» **Task description**:
The entries that follow are to be duplicated in full, character for character.
Records for this task START
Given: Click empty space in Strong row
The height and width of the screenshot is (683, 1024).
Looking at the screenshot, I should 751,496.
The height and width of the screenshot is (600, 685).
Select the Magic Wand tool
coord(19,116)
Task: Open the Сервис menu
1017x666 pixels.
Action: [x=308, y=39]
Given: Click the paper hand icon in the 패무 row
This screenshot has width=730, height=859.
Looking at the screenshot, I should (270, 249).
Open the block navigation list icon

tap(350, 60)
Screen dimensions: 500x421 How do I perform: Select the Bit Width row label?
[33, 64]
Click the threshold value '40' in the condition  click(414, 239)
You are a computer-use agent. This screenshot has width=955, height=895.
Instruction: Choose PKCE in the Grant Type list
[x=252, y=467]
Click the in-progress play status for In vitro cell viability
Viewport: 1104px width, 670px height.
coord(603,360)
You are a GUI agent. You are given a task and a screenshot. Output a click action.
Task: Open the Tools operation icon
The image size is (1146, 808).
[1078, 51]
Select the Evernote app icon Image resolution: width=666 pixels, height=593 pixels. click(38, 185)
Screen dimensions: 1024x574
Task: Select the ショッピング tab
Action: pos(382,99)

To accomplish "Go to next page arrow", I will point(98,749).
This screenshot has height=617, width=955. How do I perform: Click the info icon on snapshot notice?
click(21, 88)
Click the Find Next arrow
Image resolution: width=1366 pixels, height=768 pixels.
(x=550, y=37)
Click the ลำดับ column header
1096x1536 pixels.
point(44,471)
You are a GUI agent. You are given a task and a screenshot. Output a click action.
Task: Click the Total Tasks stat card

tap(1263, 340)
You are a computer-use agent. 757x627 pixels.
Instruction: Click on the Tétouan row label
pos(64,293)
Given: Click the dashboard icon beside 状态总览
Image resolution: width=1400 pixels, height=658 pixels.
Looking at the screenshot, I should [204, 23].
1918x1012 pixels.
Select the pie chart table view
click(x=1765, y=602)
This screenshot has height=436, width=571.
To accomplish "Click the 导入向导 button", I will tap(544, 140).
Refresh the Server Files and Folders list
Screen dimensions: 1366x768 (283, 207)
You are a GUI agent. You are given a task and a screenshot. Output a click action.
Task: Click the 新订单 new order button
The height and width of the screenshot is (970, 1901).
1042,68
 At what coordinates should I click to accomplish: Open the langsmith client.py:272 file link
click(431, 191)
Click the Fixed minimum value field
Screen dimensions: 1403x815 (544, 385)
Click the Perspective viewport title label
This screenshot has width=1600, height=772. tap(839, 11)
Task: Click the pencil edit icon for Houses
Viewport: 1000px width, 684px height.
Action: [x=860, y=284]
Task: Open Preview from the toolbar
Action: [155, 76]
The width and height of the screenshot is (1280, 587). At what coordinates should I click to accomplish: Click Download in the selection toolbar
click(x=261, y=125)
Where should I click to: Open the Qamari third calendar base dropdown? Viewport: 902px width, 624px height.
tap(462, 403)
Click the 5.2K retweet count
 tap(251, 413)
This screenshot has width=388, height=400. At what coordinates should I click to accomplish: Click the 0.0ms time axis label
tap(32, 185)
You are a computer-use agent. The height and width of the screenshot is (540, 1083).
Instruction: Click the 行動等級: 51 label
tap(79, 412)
Records for this task END
» **Solution to the exercise**:
Given: Click empty space in Strong row
The height and width of the screenshot is (683, 1024).
Looking at the screenshot, I should 751,496.
The height and width of the screenshot is (600, 685).
Select the Magic Wand tool
coord(19,116)
Task: Open the Сервис menu
1017x666 pixels.
Action: [x=308, y=39]
Given: Click the paper hand icon in the 패무 row
This screenshot has width=730, height=859.
Looking at the screenshot, I should (270, 249).
Open the block navigation list icon

tap(350, 60)
Screen dimensions: 500x421 How do I perform: Select the Bit Width row label?
[33, 64]
Click the threshold value '40' in the condition  click(414, 239)
You are a computer-use agent. This screenshot has width=955, height=895.
Instruction: Choose PKCE in the Grant Type list
[x=252, y=467]
Click the in-progress play status for In vitro cell viability
Viewport: 1104px width, 670px height.
coord(603,360)
You are a GUI agent. You are given a task and a screenshot. Output a click action.
Task: Open the Tools operation icon
The image size is (1146, 808).
[1078, 51]
Select the Evernote app icon Image resolution: width=666 pixels, height=593 pixels. click(38, 185)
Screen dimensions: 1024x574
Task: Select the ショッピング tab
Action: pos(382,99)

To accomplish "Go to next page arrow", I will point(98,749).
This screenshot has height=617, width=955. How do I perform: Click the info icon on snapshot notice?
click(21, 88)
Click the Find Next arrow
Image resolution: width=1366 pixels, height=768 pixels.
(x=550, y=37)
Click the ลำดับ column header
1096x1536 pixels.
point(44,471)
You are a GUI agent. You are given a task and a screenshot. Output a click action.
Task: Click the Total Tasks stat card

tap(1263, 340)
You are a computer-use agent. 757x627 pixels.
Instruction: Click on the Tétouan row label
pos(64,293)
Given: Click the dashboard icon beside 状态总览
Image resolution: width=1400 pixels, height=658 pixels.
Looking at the screenshot, I should [204, 23].
1918x1012 pixels.
Select the pie chart table view
click(x=1765, y=602)
This screenshot has height=436, width=571.
To accomplish "Click the 导入向导 button", I will tap(544, 140).
Refresh the Server Files and Folders list
Screen dimensions: 1366x768 (283, 207)
You are a GUI agent. You are given a task and a screenshot. Output a click action.
Task: Click the 新订单 new order button
The height and width of the screenshot is (970, 1901).
1042,68
 At what coordinates should I click to accomplish: Open the langsmith client.py:272 file link
click(431, 191)
Click the Fixed minimum value field
Screen dimensions: 1403x815 (544, 385)
Click the Perspective viewport title label
This screenshot has width=1600, height=772. tap(839, 11)
Task: Click the pencil edit icon for Houses
Viewport: 1000px width, 684px height.
Action: [x=860, y=284]
Task: Open Preview from the toolbar
Action: [155, 76]
The width and height of the screenshot is (1280, 587). At what coordinates should I click to accomplish: Click Download in the selection toolbar
click(x=261, y=125)
Where should I click to: Open the Qamari third calendar base dropdown? Viewport: 902px width, 624px height.
tap(462, 403)
Click the 5.2K retweet count
 tap(251, 413)
This screenshot has width=388, height=400. At what coordinates should I click to accomplish: Click the 0.0ms time axis label
tap(32, 185)
You are a computer-use agent. The height and width of the screenshot is (540, 1083).
Instruction: Click the 行動等級: 51 label
tap(79, 412)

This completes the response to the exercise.